Workers who changed jobs and left retirement savings behind now account for approximately 31.9 million forgotten 401(k) accounts holding a combined $2.1 trillion in assets, a record sum that keeps growing as the American workforce churns through employers. A free federal search tool, created under the SECURE 2.0 Act and run by the Department of Labor’s Employee Benefits Security Administration, lets anyone check whether old plan money is waiting for them. The catch: the registry depends on plan sponsors submitting records, and that data collection is still ramping up, which means billions in retirement wealth could stay invisible to the people who earned it.
A $2.1 trillion gap between workers and their own money
The scale of the problem hit a new peak on September 30, 2025, when Capitalize, a financial technology firm, released an analysis produced in collaboration with the Center for Retirement Research. That study pegged forgotten 401(k) assets at $2.1 trillion spread across roughly 31.9 million accounts. The figure reflects a workforce pattern that has accelerated over the past decade: people switch jobs more often, and many never roll over their old employer-sponsored plans into a new account or an IRA.
Each abandoned account represents real money that is not being actively managed by its owner. Some accounts sit in default investment options, accruing fees that slowly erode the balance. Others belong to workers who simply lost track of a former employer’s plan administrator after a merger, acquisition, or company closure. The result is a pool of retirement wealth that is technically owned but functionally stranded.
The Capitalize analysis suggests that forgotten balances tend to be smaller on a per-account basis but add up to a huge total because of how frequently Americans change jobs. Younger workers, gig workers, and people in industries with high turnover are especially likely to accumulate multiple small accounts. Over time, those scattered balances can become harder to track, especially if contact information goes stale or former employers change recordkeepers.

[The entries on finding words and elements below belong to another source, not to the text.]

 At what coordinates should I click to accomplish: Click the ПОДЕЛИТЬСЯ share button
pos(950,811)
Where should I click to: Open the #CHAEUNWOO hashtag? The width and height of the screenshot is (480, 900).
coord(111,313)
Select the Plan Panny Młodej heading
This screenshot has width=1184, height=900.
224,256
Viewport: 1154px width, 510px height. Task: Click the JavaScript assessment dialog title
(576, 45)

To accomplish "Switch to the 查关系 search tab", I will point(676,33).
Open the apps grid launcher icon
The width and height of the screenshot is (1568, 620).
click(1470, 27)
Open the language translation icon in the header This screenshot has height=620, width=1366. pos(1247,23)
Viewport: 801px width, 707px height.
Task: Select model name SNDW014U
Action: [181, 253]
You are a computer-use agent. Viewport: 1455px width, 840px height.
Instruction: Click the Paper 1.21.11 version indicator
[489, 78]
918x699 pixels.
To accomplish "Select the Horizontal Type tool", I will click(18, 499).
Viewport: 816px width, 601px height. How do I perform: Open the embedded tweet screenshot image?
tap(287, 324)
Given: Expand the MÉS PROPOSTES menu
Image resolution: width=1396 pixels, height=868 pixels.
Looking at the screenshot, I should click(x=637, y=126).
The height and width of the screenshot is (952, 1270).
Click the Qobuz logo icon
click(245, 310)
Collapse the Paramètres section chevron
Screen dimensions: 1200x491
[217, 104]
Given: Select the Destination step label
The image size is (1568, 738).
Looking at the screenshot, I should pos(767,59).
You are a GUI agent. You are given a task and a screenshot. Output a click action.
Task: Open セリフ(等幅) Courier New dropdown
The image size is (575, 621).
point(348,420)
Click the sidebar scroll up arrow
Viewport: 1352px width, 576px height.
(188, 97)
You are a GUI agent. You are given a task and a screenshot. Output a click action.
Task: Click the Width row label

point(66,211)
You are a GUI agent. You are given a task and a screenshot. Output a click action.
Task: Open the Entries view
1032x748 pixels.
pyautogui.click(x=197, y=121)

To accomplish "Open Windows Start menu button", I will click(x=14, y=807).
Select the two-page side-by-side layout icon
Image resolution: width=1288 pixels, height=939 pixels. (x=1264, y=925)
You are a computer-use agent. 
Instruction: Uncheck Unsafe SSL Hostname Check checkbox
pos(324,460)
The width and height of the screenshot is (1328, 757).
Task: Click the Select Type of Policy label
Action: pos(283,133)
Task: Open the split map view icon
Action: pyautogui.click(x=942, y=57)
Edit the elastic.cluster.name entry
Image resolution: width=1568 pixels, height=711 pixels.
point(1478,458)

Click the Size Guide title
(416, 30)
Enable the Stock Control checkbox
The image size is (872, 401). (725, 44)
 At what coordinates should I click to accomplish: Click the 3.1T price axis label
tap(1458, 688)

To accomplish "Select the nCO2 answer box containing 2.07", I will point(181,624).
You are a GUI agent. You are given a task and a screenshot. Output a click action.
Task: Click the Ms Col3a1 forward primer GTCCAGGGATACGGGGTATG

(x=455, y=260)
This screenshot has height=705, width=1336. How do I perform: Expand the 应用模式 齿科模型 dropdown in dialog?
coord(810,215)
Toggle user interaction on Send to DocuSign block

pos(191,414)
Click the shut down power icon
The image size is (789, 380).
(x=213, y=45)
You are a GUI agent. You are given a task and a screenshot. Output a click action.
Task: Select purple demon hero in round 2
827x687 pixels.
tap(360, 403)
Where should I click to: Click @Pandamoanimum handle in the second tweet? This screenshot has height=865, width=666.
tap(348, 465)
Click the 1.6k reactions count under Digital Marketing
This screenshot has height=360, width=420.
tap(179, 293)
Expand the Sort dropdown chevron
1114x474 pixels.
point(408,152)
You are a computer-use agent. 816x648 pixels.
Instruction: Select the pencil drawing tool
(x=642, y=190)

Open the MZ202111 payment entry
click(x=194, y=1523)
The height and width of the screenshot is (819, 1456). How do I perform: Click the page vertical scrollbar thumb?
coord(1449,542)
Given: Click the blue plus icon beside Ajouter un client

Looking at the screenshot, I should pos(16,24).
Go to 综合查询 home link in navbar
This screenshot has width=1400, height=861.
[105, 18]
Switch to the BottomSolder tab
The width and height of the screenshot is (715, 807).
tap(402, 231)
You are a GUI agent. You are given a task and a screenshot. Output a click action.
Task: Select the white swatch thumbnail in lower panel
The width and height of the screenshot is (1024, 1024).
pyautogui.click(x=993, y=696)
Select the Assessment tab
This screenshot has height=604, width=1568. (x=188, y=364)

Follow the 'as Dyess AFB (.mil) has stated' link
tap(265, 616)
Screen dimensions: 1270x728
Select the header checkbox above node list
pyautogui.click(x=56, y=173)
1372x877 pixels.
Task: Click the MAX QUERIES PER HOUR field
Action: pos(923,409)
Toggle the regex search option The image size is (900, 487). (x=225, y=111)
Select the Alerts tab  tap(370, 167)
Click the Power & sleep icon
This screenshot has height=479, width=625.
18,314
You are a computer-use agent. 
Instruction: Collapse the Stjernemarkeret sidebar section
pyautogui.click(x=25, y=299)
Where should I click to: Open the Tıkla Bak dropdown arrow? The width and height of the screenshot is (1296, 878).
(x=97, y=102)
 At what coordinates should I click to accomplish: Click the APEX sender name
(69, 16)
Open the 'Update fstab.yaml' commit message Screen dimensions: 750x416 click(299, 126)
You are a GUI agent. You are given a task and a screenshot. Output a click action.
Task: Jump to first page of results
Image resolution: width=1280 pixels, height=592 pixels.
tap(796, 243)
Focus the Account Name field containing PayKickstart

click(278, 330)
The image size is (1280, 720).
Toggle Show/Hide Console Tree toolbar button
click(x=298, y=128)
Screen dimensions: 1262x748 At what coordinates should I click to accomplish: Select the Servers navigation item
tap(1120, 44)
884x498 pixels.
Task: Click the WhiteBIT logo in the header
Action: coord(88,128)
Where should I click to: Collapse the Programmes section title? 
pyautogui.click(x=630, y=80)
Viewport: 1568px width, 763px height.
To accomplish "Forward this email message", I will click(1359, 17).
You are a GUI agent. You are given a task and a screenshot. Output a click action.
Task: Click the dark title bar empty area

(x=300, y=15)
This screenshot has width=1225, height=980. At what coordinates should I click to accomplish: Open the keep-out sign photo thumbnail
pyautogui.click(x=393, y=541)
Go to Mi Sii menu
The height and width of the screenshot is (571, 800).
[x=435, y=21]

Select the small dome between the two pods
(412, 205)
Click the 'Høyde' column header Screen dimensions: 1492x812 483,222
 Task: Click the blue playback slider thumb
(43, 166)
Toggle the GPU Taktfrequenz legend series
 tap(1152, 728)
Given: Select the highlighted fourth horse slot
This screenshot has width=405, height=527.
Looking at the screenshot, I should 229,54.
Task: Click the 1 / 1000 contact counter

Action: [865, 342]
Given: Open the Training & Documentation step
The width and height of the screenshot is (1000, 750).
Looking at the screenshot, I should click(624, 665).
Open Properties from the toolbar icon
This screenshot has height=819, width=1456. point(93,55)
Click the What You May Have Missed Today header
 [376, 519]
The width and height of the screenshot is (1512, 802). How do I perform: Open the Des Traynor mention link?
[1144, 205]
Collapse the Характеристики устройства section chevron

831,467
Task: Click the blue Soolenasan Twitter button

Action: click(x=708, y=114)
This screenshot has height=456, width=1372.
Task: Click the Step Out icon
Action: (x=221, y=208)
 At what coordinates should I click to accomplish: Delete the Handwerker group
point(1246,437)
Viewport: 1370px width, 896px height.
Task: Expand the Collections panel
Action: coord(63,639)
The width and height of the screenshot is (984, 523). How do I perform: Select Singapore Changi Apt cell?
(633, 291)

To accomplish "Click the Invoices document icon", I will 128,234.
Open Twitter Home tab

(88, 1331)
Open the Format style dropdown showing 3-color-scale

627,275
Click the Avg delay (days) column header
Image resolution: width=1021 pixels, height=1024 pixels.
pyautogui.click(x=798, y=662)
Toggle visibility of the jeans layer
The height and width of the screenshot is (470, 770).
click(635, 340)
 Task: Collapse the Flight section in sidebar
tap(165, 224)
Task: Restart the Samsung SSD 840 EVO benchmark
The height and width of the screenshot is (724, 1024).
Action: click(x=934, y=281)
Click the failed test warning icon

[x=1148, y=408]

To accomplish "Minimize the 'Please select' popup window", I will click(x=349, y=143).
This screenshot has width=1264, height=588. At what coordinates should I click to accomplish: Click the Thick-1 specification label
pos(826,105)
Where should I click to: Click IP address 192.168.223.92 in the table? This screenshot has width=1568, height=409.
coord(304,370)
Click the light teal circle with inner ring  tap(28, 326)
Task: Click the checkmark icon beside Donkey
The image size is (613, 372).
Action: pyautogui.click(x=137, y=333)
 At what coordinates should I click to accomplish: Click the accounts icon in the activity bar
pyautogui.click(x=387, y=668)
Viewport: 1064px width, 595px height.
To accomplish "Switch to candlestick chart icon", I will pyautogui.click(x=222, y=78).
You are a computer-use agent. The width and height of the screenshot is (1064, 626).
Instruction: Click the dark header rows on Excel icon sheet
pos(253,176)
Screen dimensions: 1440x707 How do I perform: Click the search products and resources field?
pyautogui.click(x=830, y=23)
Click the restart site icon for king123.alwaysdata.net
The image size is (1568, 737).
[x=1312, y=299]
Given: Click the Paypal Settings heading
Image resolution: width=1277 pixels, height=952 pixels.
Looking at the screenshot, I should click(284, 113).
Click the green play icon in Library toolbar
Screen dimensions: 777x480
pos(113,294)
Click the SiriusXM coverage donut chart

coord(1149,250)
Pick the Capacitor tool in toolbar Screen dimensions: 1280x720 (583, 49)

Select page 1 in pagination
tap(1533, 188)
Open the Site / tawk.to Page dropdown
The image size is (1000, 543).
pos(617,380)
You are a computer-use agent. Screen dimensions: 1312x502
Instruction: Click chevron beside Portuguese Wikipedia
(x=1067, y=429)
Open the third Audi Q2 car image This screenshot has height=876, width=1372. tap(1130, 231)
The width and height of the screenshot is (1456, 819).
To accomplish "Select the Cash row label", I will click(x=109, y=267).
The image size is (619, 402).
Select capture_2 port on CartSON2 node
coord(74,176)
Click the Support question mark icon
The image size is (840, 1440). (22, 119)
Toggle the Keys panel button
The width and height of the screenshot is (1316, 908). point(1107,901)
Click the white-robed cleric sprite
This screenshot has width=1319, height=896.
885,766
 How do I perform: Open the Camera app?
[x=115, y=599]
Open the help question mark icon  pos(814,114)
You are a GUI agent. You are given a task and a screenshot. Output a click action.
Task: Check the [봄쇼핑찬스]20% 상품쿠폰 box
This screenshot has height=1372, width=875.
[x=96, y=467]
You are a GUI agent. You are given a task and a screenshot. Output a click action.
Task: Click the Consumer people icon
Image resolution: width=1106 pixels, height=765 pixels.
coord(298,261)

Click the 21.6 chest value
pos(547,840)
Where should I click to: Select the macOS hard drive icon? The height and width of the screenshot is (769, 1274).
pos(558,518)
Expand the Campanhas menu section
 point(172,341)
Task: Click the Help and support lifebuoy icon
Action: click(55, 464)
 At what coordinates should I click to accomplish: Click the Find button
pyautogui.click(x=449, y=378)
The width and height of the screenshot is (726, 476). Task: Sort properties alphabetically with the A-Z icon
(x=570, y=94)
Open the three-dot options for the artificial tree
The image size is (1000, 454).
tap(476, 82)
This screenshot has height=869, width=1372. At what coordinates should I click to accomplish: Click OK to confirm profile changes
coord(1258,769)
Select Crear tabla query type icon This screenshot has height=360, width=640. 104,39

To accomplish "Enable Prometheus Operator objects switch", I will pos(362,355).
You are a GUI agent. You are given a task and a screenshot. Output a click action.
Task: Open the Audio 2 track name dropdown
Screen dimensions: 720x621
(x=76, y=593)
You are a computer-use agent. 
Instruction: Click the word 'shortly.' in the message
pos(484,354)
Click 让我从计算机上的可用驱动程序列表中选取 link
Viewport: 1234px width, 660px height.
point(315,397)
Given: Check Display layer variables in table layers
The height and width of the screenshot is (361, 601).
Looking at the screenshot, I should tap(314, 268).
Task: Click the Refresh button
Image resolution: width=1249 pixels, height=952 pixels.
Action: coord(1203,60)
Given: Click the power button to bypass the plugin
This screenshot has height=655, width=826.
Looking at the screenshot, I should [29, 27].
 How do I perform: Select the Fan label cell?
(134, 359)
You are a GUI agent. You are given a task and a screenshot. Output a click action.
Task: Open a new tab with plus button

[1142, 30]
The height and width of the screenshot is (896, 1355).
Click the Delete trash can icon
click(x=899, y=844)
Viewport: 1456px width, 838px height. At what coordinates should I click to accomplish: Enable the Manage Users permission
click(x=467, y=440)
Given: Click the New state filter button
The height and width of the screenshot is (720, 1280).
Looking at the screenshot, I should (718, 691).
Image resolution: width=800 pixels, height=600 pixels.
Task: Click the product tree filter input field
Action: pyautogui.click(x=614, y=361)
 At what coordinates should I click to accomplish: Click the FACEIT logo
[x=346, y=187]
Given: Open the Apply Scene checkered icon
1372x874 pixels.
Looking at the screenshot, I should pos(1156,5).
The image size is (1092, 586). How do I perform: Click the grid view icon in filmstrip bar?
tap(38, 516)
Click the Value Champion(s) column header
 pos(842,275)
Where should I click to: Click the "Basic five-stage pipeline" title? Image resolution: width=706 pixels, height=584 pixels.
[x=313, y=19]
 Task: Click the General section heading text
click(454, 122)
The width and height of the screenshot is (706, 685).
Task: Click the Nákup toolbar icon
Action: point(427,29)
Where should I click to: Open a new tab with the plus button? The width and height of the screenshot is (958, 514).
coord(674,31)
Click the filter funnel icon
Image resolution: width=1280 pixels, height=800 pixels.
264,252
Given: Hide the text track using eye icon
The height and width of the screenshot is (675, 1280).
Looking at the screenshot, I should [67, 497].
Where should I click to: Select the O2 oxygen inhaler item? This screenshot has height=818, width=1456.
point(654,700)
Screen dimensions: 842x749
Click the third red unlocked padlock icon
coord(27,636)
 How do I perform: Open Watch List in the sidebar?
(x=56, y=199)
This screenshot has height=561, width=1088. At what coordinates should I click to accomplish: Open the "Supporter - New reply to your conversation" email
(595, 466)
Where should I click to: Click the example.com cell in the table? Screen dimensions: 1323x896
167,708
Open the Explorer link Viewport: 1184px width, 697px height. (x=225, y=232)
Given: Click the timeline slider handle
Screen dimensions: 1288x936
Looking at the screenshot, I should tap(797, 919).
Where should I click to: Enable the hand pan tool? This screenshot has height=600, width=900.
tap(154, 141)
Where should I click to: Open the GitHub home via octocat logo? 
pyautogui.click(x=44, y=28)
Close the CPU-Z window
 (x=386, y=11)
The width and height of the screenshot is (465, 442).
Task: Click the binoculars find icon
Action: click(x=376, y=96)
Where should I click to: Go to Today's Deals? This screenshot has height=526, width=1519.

How the federal Lost and Found registry works, and where it falls short
Congress directed the creation of the Retirement Savings Lost and Found database as part of the SECURE 2.0 Act of 2022. The online portal operated by the Employee Benefits Security Administration requires a Login.gov account to search. Users provide basic identifying information, and if a match exists, the tool connects the searcher with the plan administrator that may owe benefits. The database generally excludes plans from government employers and non-participating religious organizations, so public-sector workers and some faith-based employees will not find their accounts here.
The Department of Labor announced the start of its information-collection phase in late 2024, asking plan administrators to submit participant data that would populate the registry. In a subsequent update, the agency described how it would gather records from plan sponsors and coordinate with existing reporting systems to reduce duplicative filings. Yet no official DOL figures have been published showing how many plans have actually uploaded records or how many workers have successfully located benefits through the live portal. That absence of performance data raises a practical question: how complete is the registry right now?
Small plans, those with fewer than 100 participants, represent the vast majority of employer-sponsored retirement plans in the United States. These plans are often administered by small businesses with limited compliance staff and tighter budgets. If those sponsors are slowest to submit records, a disproportionate share of the $2.1 trillion in forgotten assets could remain invisible through the registry’s early years. No public data yet confirms or refutes that pattern, but the structural incentives point in that direction. Large recordkeepers serving Fortune 500 companies have the infrastructure to batch-upload data, while smaller employers may need more time and support to comply.
The Labor Department has emphasized outreach and technical assistance to plan sponsors as it rolls out the registry. In a 2024 news release, officials framed the initiative as part of a broader effort to help workers claim the benefits they have already earned and to modernize oversight of retirement plans. The agency has also signaled that it will use existing enforcement tools to address plans that chronically fail to keep track of terminated participants or to pay out vested balances.
What workers can do now
For workers, the new registry is a starting point rather than a complete solution. Because the database is still being populated, people who suspect they have an old 401(k) should combine a search of the federal portal with more traditional steps: contacting former employers’ HR departments, checking old benefit statements and tax records, and reviewing prior-year returns for Form 1099-R or Form 5498 entries that might point to past rollovers or distributions.
Workers who find a forgotten account face another set of decisions. They can often leave the money in the old plan, roll it into a new employer’s plan, or move it into an individual retirement account, depending on plan rules and fees. Comparing investment options and costs is critical, especially for small balances where annual charges can meaningfully reduce long-term growth. Financial planners frequently recommend consolidating scattered accounts to simplify oversight and reduce the risk of losing track again.
Policy experts watching the rollout say the registry’s long-term impact will depend on continued enforcement and data transparency. Publishing regular statistics on how many plans are reporting, how many accounts are discoverable, and how much money has been reunited with workers would help the public gauge whether the system is closing the $2.1 trillion gap or merely mapping a fraction of it. For now, the Lost and Found is an important new tool, but not yet a guarantee that every forgotten 401(k) will be brought back into view.